> **RECORDS SHOWN**:
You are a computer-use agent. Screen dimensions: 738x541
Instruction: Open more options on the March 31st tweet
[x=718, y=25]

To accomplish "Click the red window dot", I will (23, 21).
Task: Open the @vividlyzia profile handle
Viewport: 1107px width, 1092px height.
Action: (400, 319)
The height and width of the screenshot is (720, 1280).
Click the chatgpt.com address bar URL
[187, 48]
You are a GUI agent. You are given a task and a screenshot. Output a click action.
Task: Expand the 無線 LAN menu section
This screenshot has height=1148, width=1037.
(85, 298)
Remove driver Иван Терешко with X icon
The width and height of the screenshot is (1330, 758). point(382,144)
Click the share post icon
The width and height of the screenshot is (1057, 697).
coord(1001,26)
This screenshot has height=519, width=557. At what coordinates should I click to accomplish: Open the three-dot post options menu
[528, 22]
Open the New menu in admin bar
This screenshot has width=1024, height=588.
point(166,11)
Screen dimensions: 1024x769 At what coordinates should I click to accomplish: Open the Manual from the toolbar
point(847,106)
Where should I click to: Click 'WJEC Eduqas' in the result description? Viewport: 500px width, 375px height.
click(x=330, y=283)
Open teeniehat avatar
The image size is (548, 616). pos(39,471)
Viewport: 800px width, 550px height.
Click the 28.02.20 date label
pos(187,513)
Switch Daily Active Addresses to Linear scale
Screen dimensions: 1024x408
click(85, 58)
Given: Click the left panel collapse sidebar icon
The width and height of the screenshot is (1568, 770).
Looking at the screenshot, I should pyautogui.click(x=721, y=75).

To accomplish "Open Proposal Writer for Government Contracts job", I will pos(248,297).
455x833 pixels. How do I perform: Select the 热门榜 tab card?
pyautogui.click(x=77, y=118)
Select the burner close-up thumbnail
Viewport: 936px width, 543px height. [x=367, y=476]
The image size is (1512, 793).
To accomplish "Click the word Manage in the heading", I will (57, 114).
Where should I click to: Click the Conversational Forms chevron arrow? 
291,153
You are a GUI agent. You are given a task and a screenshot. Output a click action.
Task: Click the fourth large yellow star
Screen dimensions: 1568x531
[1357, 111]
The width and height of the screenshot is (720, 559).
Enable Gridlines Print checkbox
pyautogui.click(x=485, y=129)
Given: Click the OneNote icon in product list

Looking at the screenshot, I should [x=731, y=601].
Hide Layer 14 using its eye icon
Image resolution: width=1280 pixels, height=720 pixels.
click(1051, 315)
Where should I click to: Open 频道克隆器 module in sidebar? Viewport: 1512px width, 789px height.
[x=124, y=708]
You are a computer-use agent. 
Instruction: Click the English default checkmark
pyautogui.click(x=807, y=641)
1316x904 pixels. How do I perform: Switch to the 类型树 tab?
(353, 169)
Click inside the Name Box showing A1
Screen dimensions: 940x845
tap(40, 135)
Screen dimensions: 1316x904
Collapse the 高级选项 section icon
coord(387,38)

> **WORK TO COMPLETE**:
Go through the records above and return every line that holds the string "will".

> **TASK OUTPUT**:
To accomplish "Click the red window dot", I will (23, 21).
To accomplish "Open Proposal Writer for Government Contracts job", I will pos(248,297).
To accomplish "Click the word Manage in the heading", I will (57, 114).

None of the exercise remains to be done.